[TEKS BACAAN]
Anak usia SD masih memasuki tahap perkembangan yang
sangat pesat. Berbagai otot dan tulang mengalami penguatan sehingga anak
cenderung aktif dalam melakukan kegiatan fisik seperti bergerak, berlari, dan
tidak pernah diam ditempat. Secara kognitif, pemikiran anak SD sedang mengalami
pertumbuhan sangat cepat. Pada usia dasar (6-12 tahun) anak sudah dapat mereaksi
rangsangan intelektual atau melaksanakan tugas-tugas belajar yang menuntut
kemampuan intelektual atau kemampuan kognitif (seperti membaca, menulis, dan
menghitung).

[DATA MENTAH]
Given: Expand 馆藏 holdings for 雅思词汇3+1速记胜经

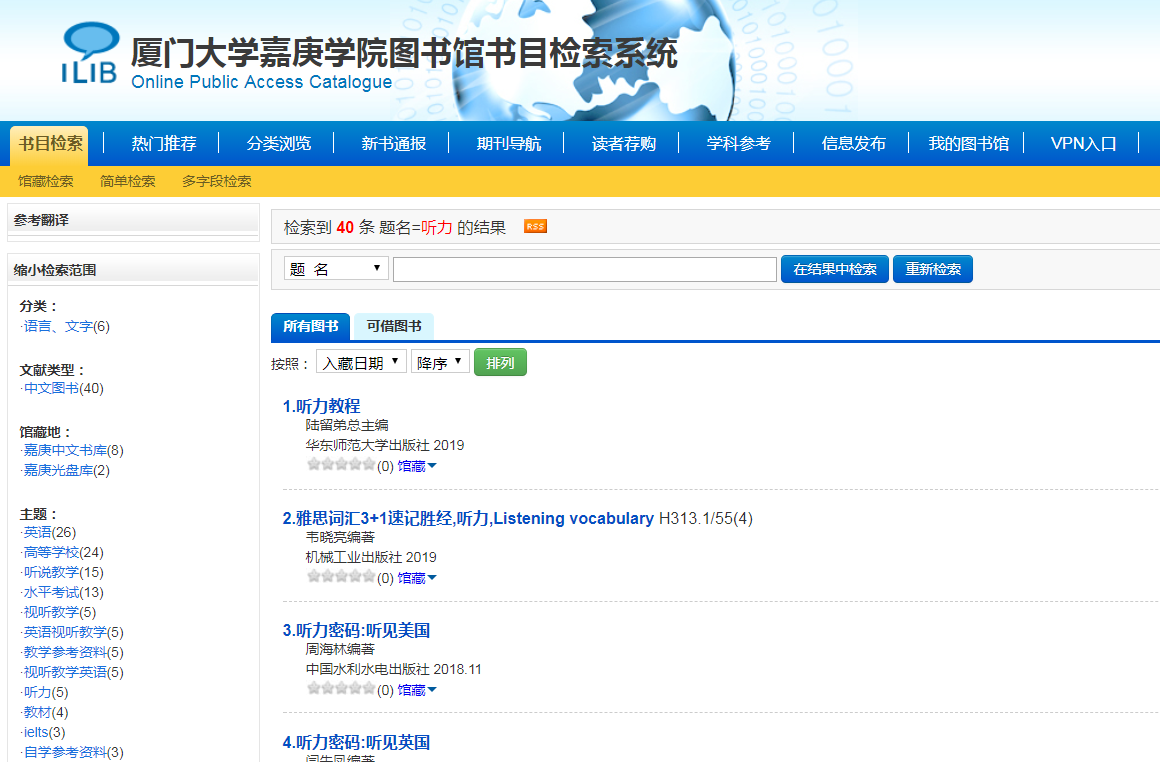Looking at the screenshot, I should coord(417,578).
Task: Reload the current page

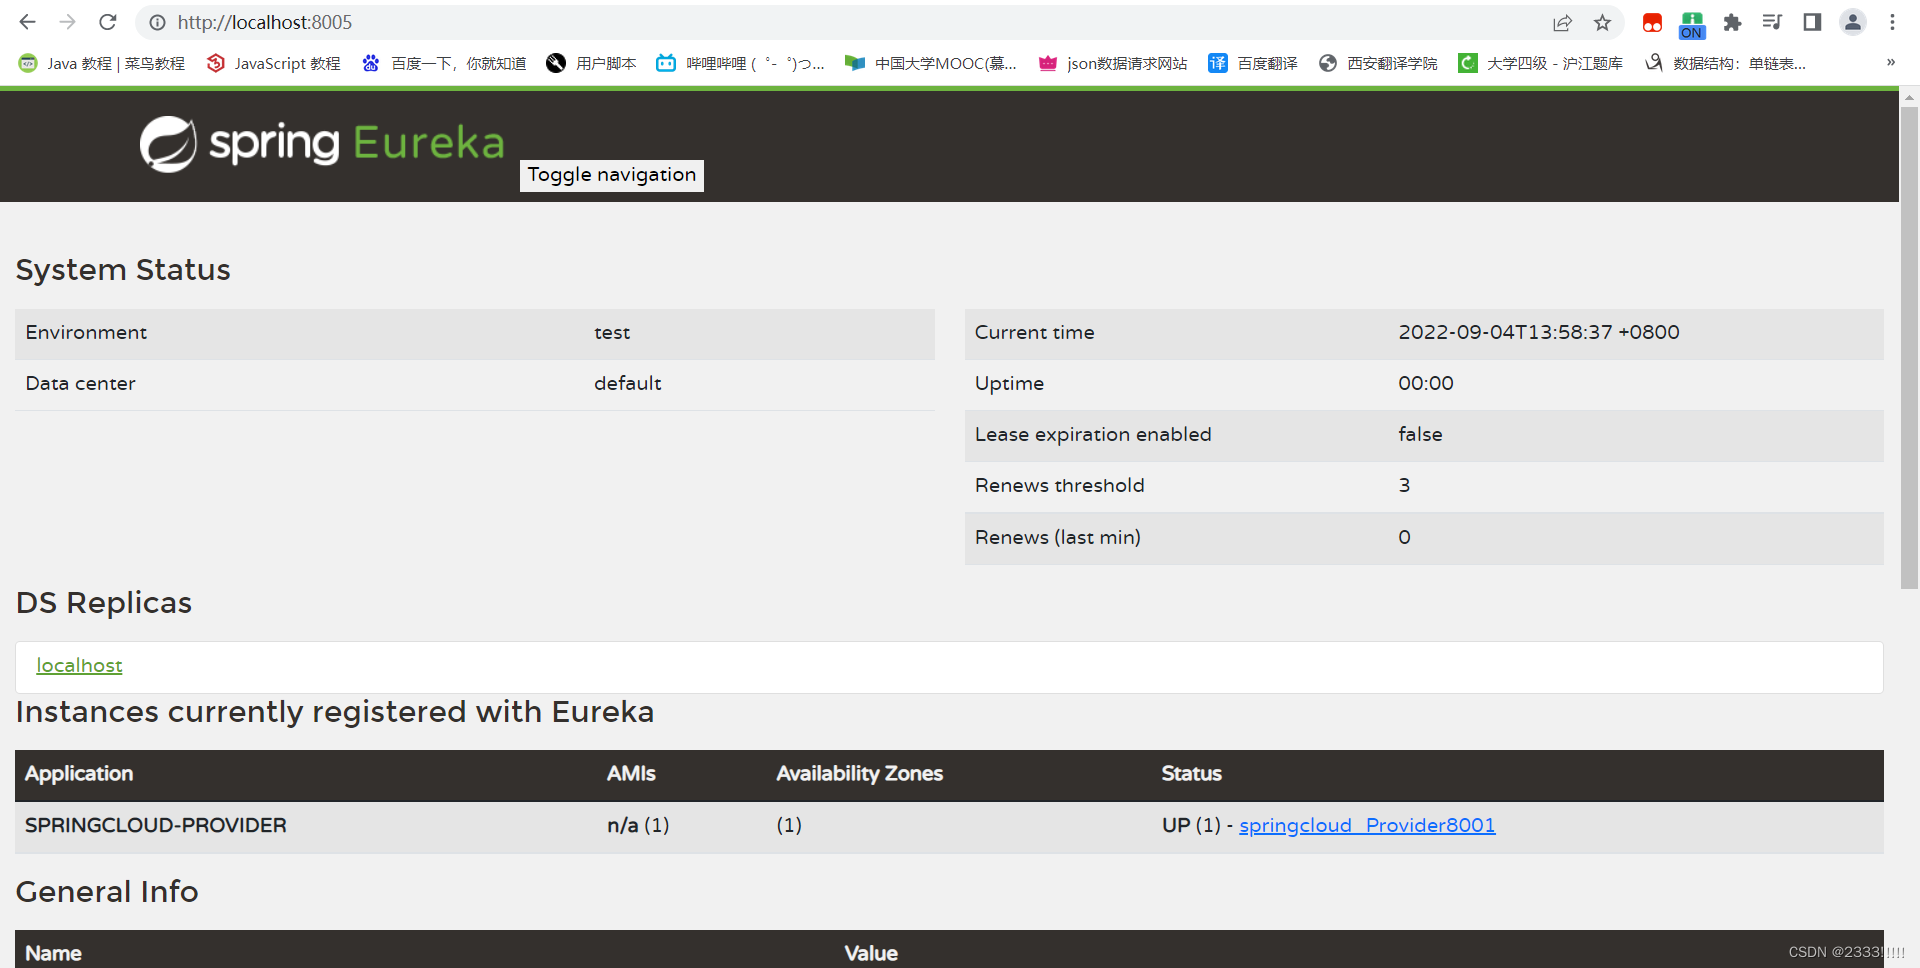Action: pos(108,22)
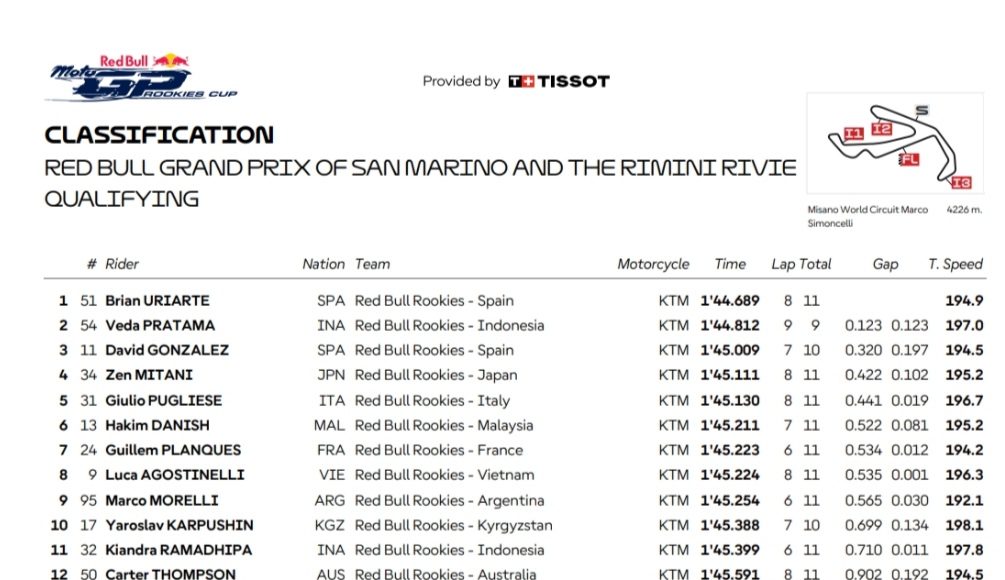Click the Tissot logo
The width and height of the screenshot is (1005, 580).
coord(559,82)
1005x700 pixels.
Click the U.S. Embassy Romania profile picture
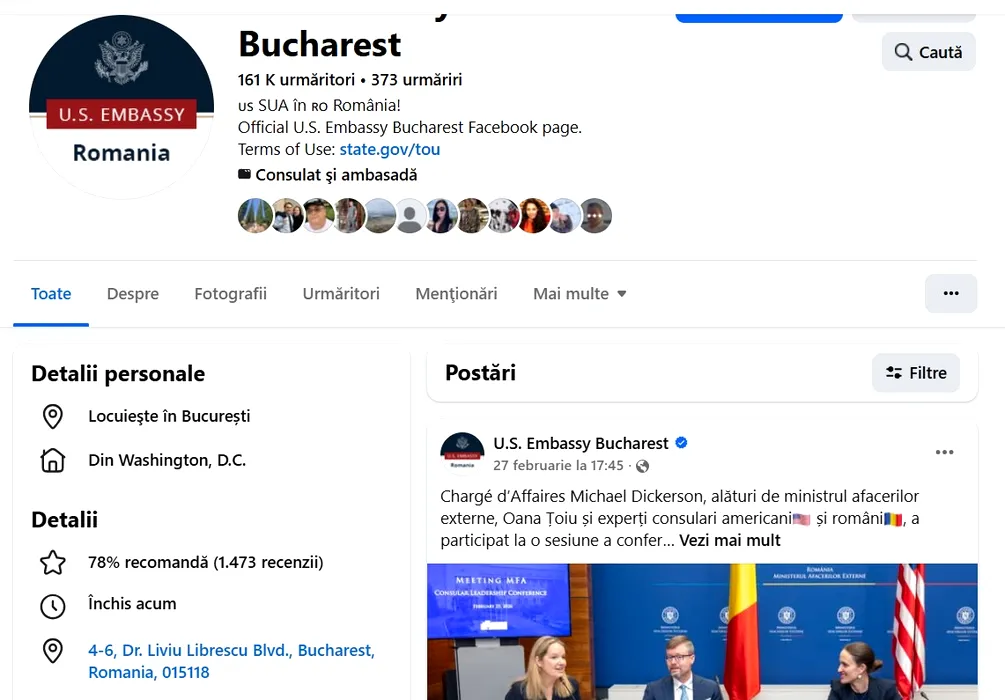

[YANG DIMINTA] Menurut teks bacaan tentang perkembangan anak usia SD, pada rentang usia berapa anak sudah dapat mereaksi rangsangan intelektual? Butir-butir data tersebut merupakan bahan yang terpisah dari teks bacaan.

[JAWABAN LENGKAP] Pada usia dasar, yaitu 6–12 tahun.